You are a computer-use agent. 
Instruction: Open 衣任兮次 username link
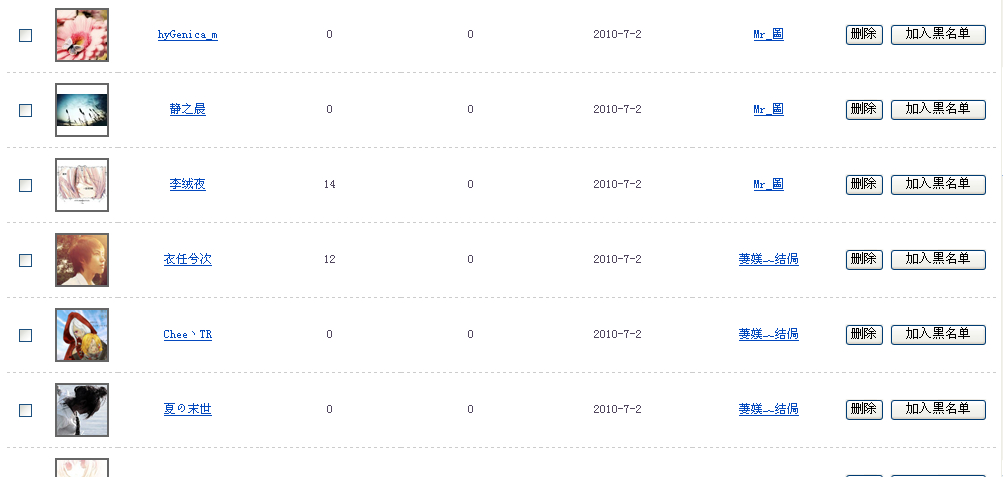coord(187,260)
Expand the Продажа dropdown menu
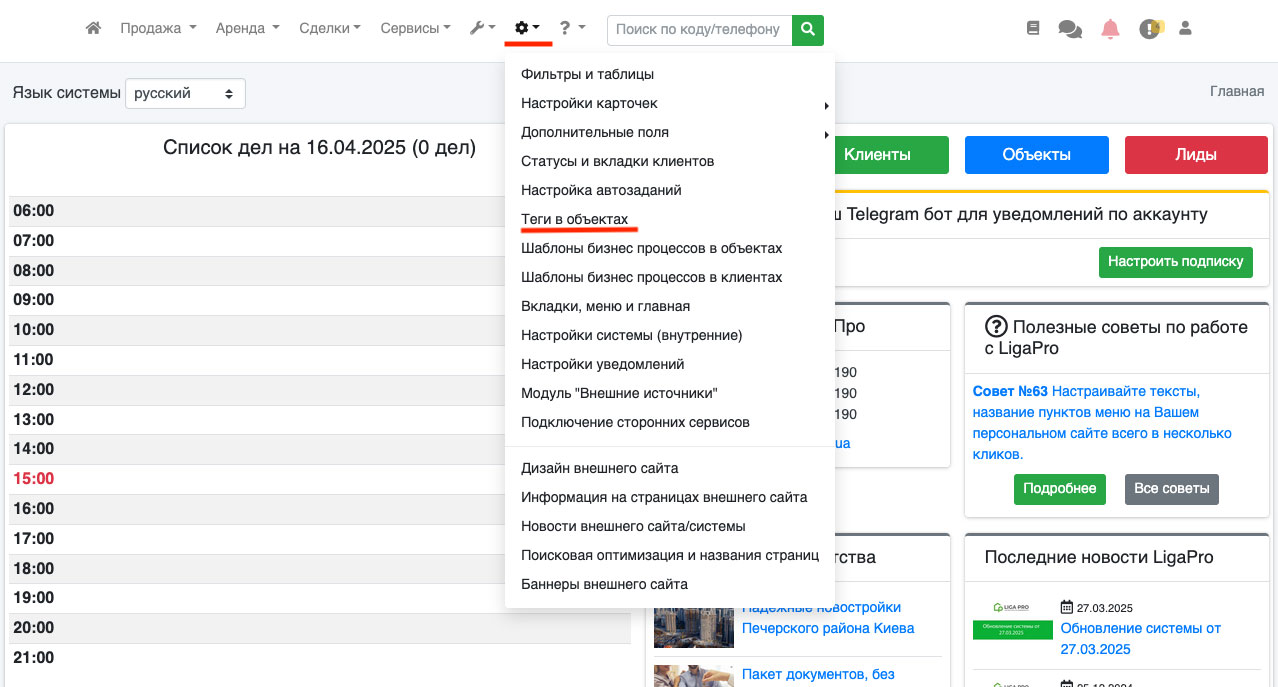 pos(158,29)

□ □ □ □

Task instructions:
Reproduce nothing but the lines running from the line with "Instruction: Open 衣任兮次 username link" through the end of the records, keeping both end lines and dropping the pictures.

Answer section:
Instruction: Open 衣任兮次 username link
coord(187,260)
Expand the Продажа dropdown menu
 pos(158,29)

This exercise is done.